* [SET TASKS]
• 1. Rewrite the stretch of the Lombard and Ball post from "I wish I could" through "Ernest A. Bachrach.)", changing "friends" to "pals".
• 2. Carry the post about Carole Lombard and Lucille Ball further, picking up after its final sentence.

**** PASSAGE TO READ

Loving Lucy blogathon: A Ball with Carole

Posted by vp19 on 2011.08.06 at 01:36
Current mood: jubilantjubilant


I wish I could present a photo of Carole Lombard with Lucille Ball, whose centenary is today, but as is the case regarding Lombard with Jean Harlow and Barbara Stanwyck, none exists or at least has surfaced. But they were friends, especially after Carole signed with RKO (Ball's home studio) in 1939. (Both of the pictures above were taken by the studio's top photographer, Ernest A. Bachrach.)

For many years, Lucy said Carole regularly appeared to her in dreams. the most famous being in 1951, when Lombard encouraged her to "go for it" in the infant medium of television. We know the result -- "I Love Lucy," which set the template for the TV situation comedy, and a series that remains a favorite all over the world.

********
**** GIVEN ENTRIES

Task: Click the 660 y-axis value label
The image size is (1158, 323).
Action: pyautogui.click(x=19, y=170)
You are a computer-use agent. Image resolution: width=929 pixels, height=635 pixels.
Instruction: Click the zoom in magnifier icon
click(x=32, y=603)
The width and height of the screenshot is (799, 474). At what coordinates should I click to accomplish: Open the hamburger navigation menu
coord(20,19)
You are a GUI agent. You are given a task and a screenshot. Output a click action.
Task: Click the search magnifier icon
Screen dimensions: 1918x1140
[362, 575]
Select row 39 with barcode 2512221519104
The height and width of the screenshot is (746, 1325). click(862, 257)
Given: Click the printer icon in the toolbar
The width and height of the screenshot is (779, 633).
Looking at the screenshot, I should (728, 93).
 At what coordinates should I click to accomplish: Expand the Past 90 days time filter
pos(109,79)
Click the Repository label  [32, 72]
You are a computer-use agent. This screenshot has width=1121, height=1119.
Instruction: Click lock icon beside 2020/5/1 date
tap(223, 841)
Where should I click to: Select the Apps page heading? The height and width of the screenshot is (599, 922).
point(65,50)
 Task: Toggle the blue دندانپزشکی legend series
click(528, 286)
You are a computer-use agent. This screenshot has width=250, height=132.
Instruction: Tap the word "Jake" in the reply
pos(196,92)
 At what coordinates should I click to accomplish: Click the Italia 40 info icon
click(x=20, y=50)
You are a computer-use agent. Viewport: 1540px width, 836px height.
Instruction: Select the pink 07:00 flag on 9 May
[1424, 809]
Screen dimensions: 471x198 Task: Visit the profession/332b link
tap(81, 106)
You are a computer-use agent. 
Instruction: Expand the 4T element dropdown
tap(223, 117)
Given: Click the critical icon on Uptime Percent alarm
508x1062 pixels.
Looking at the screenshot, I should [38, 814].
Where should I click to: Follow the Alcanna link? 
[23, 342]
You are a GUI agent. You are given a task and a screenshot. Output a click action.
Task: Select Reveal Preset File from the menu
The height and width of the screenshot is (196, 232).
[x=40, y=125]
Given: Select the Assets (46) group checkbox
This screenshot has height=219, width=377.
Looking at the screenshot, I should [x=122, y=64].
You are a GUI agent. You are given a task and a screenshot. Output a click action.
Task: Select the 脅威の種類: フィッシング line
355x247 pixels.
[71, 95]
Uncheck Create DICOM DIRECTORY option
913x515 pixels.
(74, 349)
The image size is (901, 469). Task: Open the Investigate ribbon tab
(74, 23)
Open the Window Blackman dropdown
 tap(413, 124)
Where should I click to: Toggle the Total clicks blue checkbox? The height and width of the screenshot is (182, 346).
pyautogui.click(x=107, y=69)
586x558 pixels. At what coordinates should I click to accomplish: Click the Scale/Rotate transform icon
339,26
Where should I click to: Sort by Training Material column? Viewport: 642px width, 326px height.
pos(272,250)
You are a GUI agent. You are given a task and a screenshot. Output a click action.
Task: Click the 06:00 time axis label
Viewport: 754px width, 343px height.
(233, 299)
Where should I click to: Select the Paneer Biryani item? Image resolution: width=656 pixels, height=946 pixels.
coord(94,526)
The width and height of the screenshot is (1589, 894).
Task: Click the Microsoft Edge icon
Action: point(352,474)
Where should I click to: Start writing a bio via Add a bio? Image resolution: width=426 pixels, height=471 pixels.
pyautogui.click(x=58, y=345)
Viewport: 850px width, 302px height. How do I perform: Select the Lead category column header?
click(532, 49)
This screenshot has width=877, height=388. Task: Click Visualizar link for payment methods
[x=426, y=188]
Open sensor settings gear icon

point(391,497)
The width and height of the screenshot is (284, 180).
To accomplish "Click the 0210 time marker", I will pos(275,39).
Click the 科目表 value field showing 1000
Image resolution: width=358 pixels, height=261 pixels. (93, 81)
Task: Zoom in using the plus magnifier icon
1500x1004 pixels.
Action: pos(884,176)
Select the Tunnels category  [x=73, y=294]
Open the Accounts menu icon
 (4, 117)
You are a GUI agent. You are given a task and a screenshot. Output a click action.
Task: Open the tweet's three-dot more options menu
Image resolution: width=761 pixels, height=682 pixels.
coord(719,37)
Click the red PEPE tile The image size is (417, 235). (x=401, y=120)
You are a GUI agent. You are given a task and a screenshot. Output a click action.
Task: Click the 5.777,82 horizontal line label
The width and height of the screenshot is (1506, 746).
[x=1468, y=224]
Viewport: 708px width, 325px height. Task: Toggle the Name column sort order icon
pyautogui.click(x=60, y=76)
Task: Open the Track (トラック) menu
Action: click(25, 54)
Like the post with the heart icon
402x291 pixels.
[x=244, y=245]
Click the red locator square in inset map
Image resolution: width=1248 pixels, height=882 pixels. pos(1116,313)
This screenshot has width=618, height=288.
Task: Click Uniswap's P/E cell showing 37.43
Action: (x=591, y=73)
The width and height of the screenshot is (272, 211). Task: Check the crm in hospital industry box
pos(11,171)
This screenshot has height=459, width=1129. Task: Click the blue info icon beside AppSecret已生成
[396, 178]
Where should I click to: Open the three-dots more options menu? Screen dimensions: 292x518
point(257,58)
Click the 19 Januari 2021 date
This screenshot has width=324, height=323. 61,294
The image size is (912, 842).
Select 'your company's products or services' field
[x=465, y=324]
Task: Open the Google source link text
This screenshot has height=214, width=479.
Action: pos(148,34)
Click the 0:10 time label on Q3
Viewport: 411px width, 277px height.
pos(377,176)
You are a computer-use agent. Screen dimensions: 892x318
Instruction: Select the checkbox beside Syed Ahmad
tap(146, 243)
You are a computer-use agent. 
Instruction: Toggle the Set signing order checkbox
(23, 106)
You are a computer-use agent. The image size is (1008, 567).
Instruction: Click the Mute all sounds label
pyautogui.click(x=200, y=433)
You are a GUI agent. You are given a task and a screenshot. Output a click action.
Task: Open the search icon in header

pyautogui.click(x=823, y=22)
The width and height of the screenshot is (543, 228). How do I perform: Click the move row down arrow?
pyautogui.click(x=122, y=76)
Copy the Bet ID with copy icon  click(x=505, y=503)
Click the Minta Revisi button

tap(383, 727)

********

* [RESULTS FOR THE EXERCISE]
• 1.
I wish I could present a photo of Carole Lombard with Lucille Ball, whose centenary is today, but as is the case regarding Lombard with Jean Harlow and Barbara Stanwyck, none exists or at least has surfaced. But they were pals, especially after Carole signed with RKO (Ball's home studio) in 1939. (Both of the pictures above were taken by the studio's top photographer, Ernest A. Bachrach.)

• 2.
Did such a dream actually happen? Until there's a way we can enter the dreams of dead people (paging M. Night Shyamalan!), we can't verify it. But it is worth noting -- and something many forget -- that "I Love Lucy" premiered in October 1951, two months after Ball's 40th birthday. Lucy didn't know it at the time, but she had already passed the halfway point in her life (that occurred in late 1949).

Being 40 had to seem a threat to Lucy, at least where her movie career is concerned. She saw what was going on with some of her contemporaries who had hit the milestone. Claudette Colbert had turned 40 in 1941, but the switch to wartime films enabled her to retain her status for a while; once the war ended, she joined Myrna Loy (who'd turned 40 in 1945) and Irene Dunne (who'd turned 40 in 1938) as stars who had been relegated to character parts. All had been higher-tier stars than Ball, and while Lucy was hardly starving in the late 1940s, she knew the clock was working against her for films. That's why Ball had gone into radio, with a series called "My Favorite Husband." (That series was somewhat adapted into "I Love Lucy," with radio star Richard Denning's character replaced by Ball's real-life husband, bandleader-actor Desi Arnaz.)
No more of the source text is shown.